Ce qu’on vous propose, c’est que le futur journal municipal soit découpé en deux parties : l’une relevant de la communication, l’autre du journalisme. La première (pas plus d’une demi-page) pourra être gérée par Erwan Lecoeur et ses sbires, qui se chargeront de l’aspect « informations pratiques, présentation des services et des agents, saisine de la Ville par les habitants et expression des contre-pouvoirs ».
Nous nous occuperons du reste, composé essentiellement d’enquêtes et de reportages autour des « controverses municipales ». Et puisque vous voulez faire du neuf, nous nous engageons à rompre radicalement avec le style de la communication municipale : nous ne publierons aucune photo de vous, ni de vos adjoints, inaugurant truelle à la main un énième « éco-quartier du laboratoire grenoblois ». Le Daubé, Le Monde, Libération, Le Monde Diplomatique et Politis s’en chargeront, sans aucun doute, avec professionnalisme et objectivité.

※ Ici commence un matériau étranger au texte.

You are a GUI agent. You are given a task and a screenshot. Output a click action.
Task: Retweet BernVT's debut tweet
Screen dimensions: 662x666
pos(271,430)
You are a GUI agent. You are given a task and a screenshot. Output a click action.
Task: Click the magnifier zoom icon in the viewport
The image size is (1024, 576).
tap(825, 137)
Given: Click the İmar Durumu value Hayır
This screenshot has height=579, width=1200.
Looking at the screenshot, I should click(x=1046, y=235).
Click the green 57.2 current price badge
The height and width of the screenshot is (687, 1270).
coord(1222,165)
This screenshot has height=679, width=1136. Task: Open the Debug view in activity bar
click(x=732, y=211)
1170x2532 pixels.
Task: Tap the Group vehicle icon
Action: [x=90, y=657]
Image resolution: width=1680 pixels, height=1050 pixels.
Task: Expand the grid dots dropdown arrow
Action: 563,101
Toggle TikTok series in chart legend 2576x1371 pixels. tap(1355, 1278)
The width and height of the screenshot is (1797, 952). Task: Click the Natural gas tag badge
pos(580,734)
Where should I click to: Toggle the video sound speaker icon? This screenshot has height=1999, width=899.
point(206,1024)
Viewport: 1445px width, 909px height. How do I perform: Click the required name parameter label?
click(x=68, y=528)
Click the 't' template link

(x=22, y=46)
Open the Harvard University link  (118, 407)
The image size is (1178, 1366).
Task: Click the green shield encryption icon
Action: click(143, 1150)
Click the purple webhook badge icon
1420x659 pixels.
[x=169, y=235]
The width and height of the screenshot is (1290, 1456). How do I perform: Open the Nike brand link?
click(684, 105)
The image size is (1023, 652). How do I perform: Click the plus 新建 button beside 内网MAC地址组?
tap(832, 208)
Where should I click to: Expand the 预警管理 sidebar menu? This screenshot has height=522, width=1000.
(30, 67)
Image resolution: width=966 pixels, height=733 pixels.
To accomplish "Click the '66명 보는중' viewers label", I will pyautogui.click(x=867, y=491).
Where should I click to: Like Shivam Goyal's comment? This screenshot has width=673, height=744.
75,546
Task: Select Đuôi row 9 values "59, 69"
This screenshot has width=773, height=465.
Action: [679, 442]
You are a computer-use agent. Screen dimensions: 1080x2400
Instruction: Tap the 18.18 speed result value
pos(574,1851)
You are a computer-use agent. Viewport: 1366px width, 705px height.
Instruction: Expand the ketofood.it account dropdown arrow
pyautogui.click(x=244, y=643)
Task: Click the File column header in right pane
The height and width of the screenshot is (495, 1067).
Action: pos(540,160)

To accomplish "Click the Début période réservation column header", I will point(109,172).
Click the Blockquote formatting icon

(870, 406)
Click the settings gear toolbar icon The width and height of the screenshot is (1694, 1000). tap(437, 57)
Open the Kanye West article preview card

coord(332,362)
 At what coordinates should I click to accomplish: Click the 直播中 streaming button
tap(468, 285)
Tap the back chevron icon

Monsieur le maire, on sait qu’on vous fait un certain effet : à chaque fois qu’on vous croise au volant de notre camionette blanche, vous tombez de votre vélo, comme l’autre jour rue de Stalingrad. Choisir l’équipe du Postillon, c’est l’assurance de respecter au moins un point de votre programme. Si vous reculez sur toutes vos autres promesses - que vous ne démontez pas les caméras, que vous ne parvenez pas à remunicipaliser GEG, ni à « libérer l’espace public de la publicité », ni à « résorber les bidonvilles en assurant l’accès durable à l’habitat pour tous » - vous pourrez au moins vous vanter d’avoir un « journal unique en France ».

Reste un problème d’importance : notre intégrité. Si on se met à bosser pour vous, à gagner notre croûte grâce aux deniers publics, notre impartialité risque d’en prendre un coup. C’est pourquoi nous refusons d’être rémunérés pour ce travail, car l’indépendance n’a pas de prix. En contrepartie, nous exigeons :

• Un bureau au dernier étage de la mairie (merci de nous épargner la vue sur le stade des Alpes), muni d’un frigo rempli de ravioles de Romans et de bières locales.

• L’accès au toit du bâtiment sus-mentionné et l’installation de chaises longues pour nos bavards dessinateurs et nos syndicalistes correcteurs (merci de ne pas les installer devant l’entrée des ruches présentes sur ce toit).

• Les clés des bureaux de tous les adjoints et conseillers municipaux.

Par ailleurs, nous nous engageons à continuer à faire vivre le journal Le Postillon en dehors de l’enceinte de la mairie, pour veiller à maintenir un contre-pouvoir face à « l’information indépendante » de la ville de Grenoble.

En attendant que vous nous transmettiez les clés du bureau de « la rédaction indépendante » que vous avez promise à vos électeurs, recevez Monsieur le maire, nos postillons respectueux.